La Santa Muerte

Finalement, notre sortie de prison de la veille n’aura fait que retarder l’inévitable. Le cartel nous a bien retrouvé et comme punition – un peu expéditive – nous enferme dans un cercueil… vivants !

Ça sent le sapin !

C’est une expérience dont on ne sort jamais indemne. Non pas de faire 6 escape games dans une journée (quoique), mais de se retrouver enfermé dans un cercueil de notre plein gré.

Nous retournons donc chez Too Late afin de finaliser notre 4e et dernier scénario qui a la particularité de durer 30 minutes cette fois. L’univers reste donc le cartel mexicain – en même temps, avec un titre comme la Santa Muerte… – à qui nous pensions avoir échappé la veille et qui semble avoir retrouvé notre trace et ce, bien que nous leurs ayant rendu l’intégralité de la coke…

Nous retrouvons une fois encore Florian, notre Charon à nous pour cette traversée morbide.

On a jamais vu un cercueil à deux places

Nous plongeons donc dans nos cercueils individuels. Il serait, je pense, très inapproprié de comparer cette opération cercueil à celle de Destination Danger. D’une part à cause de la durée, mais surtout au niveau de la difficulté. Ce dernier est donc largement plus simple et faisable, mais pas pour autant facile chez Too Late (oui, être plus simple qu’un truc hyper dur ne le rend pas facile pour autant).

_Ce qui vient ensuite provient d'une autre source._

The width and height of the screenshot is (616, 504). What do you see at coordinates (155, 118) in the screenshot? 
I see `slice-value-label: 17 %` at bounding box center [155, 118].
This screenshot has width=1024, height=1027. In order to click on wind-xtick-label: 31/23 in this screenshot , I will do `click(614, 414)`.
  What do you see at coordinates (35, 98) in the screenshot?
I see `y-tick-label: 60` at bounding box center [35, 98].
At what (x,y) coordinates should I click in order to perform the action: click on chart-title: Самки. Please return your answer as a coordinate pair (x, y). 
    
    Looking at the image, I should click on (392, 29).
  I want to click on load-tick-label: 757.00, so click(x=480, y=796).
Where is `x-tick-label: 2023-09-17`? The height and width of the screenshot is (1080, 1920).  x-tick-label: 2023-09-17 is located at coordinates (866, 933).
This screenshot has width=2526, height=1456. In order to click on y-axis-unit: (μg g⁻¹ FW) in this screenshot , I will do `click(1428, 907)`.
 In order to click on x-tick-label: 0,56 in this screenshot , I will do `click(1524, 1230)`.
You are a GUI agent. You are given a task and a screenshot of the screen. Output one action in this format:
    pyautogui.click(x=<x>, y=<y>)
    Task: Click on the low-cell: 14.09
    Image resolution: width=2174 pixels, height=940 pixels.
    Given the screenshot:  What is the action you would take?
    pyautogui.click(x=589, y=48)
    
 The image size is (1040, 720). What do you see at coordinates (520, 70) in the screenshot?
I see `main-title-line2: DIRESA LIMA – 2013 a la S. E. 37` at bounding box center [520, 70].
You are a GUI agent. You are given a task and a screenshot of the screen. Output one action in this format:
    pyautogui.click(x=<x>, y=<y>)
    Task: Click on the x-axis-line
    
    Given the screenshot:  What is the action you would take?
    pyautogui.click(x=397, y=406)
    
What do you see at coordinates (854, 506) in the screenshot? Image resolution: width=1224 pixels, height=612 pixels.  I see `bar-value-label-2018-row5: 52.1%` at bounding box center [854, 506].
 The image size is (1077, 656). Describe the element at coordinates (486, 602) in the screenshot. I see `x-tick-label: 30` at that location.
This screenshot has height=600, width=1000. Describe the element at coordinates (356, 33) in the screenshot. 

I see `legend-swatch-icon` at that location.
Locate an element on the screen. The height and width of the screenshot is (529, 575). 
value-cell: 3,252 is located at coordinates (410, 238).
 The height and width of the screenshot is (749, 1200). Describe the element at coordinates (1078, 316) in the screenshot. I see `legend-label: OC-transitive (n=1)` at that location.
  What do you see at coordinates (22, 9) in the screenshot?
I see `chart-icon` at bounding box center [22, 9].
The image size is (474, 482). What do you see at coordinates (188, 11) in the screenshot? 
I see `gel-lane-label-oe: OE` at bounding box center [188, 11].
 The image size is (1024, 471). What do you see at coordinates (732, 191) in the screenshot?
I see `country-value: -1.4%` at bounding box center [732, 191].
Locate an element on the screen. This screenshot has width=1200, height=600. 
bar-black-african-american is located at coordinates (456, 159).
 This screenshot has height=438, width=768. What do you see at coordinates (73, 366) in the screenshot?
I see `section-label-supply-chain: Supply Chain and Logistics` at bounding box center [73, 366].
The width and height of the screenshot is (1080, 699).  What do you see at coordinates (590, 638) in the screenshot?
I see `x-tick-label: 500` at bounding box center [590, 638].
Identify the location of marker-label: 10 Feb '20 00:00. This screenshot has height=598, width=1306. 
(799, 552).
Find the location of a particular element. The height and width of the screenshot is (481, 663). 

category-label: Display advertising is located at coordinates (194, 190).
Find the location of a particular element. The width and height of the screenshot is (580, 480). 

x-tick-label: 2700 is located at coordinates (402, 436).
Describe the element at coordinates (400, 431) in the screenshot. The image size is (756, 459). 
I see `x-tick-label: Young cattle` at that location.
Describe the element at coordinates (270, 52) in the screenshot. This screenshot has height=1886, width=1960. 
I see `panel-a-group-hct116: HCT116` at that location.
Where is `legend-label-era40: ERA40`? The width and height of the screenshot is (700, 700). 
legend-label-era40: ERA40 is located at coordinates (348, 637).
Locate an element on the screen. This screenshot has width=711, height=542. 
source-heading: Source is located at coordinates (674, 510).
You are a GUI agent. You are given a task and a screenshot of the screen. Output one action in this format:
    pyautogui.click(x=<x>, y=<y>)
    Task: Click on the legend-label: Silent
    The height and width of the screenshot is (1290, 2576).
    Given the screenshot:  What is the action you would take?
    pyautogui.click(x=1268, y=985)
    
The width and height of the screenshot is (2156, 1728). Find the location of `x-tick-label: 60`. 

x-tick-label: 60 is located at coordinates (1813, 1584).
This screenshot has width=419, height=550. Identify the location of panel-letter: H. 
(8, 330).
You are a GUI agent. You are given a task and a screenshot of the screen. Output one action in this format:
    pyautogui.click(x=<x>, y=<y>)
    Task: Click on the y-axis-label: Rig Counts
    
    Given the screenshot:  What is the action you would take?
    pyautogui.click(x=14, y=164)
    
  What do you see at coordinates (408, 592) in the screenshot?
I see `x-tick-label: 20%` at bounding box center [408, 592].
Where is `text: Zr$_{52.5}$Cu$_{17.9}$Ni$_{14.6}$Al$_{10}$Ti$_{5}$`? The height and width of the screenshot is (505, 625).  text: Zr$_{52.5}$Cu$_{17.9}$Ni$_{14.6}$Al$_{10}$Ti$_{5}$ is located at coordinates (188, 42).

Dans ces cercueils, il est assez perturbant de ne rien trouver, et finalement dans cet espace confiné il faudra jouer d’observation et de fouille pour réussir à sortir de là – un peu comme un vrai escape game quoi…

Je trouve la communication un poil secondaire et c’est bien dommage pour cet escape game, on peut principalement avancer en solo. Mais c’est un parti pris et je dis « pourquoi pas ». On se doute bien que le côté décoration à l’intérieur est réduit à son strict minimum… l’extérieur est quant à lui un peu plus parlant, mais nous aurons que trop peu l’occasion de l’apprécier.

Is it too late ?

Au final un escape game léger à l’ambiance lourde, dont le principal défi se situe principalement dans notre réaction à s’enfermer entre 6 planches.